Les «on dit» de Davidoff avaient été avidement accueillis par ce jeune coeur. Pourquoi Pierre, sauvé par des marins et emmené à bord d’un petit bâtiment de commerce, n’aurait-il pas été rencontré par ces voyageurs qui déclaraient l’avoir vu ? Pourquoi, honteux de son suicide annoncé et non exécuté, Pierre ne serait-il pas resté à l’écart, près de moitié d’une année ? Pourquoi n’aurait-il pas laissé la famille de Vignes ignorer qu’il vivait ? Tout cela était admissible. Et la jeune fille avait un tel besoin de l’admettre qu’elle eût tenu pour vraies de bien plus étranges histoires.

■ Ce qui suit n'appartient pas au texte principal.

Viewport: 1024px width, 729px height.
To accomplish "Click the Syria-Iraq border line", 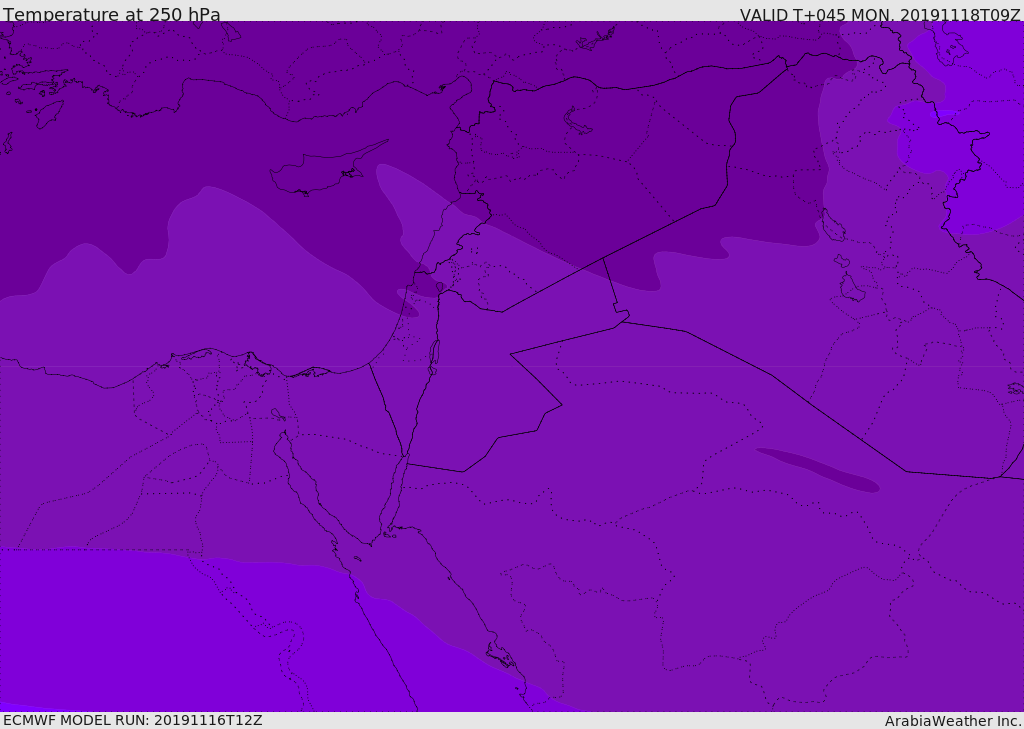I will [x=660, y=233].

Chaque jour, Davidoff, poursuivant sa cure morale, rendait compte à Juliette des découvertes que produisait l’enquête qu’il était censé faire. Et, chaque jour, il assistait à l’éveil de cette âme engourdie et glacée. C’était un spectacle charmant que celui de cette floraison timide. Juliette espérait, mais elle avait peur d’espérer, et, par instants, elle se retenait sur la pente où son imagination l’emportait. Si, après cette période heureuse, il allait falloir retomber dans la désolation ? Si tout ce qu’on disait n’était point vrai ? Si Pierre n’avait pas survécu ?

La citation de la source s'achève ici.